:: Exercise tasks ::
1. Rewrite the part of the article on air pollution and stroke that opens with the words containing "Harvard Study Establishes" and closes with "cardiology at BIDMC.", replacing "researchers" with "scientists".
2. Translate this sentence from the article on air pollution and stroke into Spanish: "Stroke is the third leading cause of death in the U.S., affecting more than 700,000 individuals each year."

:: Passage ::

Harvard Study Establishes Link Between Air Pollution, Ischemic Strokes
The risk of ischemic stroke -- which results when a blood clot travels to the brain -- increases with a rise in particulate air pollution, according to a study by Harvard researchers.
Led by researchers at Beth Israel Deaconess Medical Center (BIDMC) and the Harvard School of Public Health (HSPH -- http://www.bidmc.harvard.edu), the findings are described in the Oct. 27 on-line rapid access issue of Stroke: Journal of the American Heart Association.
The study, which examined the air quality on a total of 37,000 days in nine separate cities, found that risk of hospitalization for ischemic stroke was one percent higher on days with relatively high levels of air pollution, compared with low-air pollution days, according to lead author Gregory Wellenius, Sc.D., postdoctoral fellow in cardiology at BIDMC.
"Although these effects sound relatively small, given the large number of people exposed to air pollution and the large number of people at risk for stroke, from a public-health perspective the actual number of strokes we're talking about could be significant," Wellenius said. Stroke is the third leading cause of death in the U.S., affecting more than 700,000 individuals each year.
Previous work by Wellenius and coauthors Murray Mittleman, MD, DrPH, of BIDMC's Cardiovascular Epidemiology Research Unit and Joel Schwartz, PhD, of HSPH had established a "consistent increased risk" for cardiac health problems associated with exposure to ambient air particles.

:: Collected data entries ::
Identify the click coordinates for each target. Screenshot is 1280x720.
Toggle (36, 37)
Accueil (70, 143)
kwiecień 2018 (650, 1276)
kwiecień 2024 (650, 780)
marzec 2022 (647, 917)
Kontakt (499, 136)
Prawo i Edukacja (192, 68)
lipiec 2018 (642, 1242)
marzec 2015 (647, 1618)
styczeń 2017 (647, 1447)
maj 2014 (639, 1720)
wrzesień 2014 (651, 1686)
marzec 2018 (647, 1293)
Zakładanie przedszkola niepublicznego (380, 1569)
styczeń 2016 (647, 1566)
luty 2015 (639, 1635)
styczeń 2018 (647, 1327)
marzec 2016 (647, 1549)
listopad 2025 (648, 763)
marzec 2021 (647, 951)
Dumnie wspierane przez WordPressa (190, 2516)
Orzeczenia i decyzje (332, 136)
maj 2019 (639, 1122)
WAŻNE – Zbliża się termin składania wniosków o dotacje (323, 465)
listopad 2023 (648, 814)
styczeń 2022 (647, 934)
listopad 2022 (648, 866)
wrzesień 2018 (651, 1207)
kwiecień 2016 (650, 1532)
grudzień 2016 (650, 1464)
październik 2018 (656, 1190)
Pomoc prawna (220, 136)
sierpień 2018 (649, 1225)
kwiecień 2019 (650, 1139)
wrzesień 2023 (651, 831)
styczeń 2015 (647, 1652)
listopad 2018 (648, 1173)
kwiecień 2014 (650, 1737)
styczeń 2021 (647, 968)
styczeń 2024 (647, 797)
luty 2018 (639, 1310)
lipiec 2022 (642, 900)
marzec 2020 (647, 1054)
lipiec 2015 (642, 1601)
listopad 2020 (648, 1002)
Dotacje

:: Task solutions ::
1.
Harvard Study Establishes Link Between Air Pollution, Ischemic Strokes
The risk of ischemic stroke -- which results when a blood clot travels to the brain -- increases with a rise in particulate air pollution, according to a study by Harvard scientists.
Led by scientists at Beth Israel Deaconess Medical Center (BIDMC) and the Harvard School of Public Health (HSPH -- http://www.bidmc.harvard.edu), the findings are described in the Oct. 27 on-line rapid access issue of Stroke: Journal of the American Heart Association.
The study, which examined the air quality on a total of 37,000 days in nine separate cities, found that risk of hospitalization for ischemic stroke was one percent higher on days with relatively high levels of air pollution, compared with low-air pollution days, according to lead author Gregory Wellenius, Sc.D., postdoctoral fellow in cardiology at BIDMC.

2. El accidente cerebrovascular es la tercera causa principal de muerte en los EE. UU., y afecta a más de 700.000 personas cada año.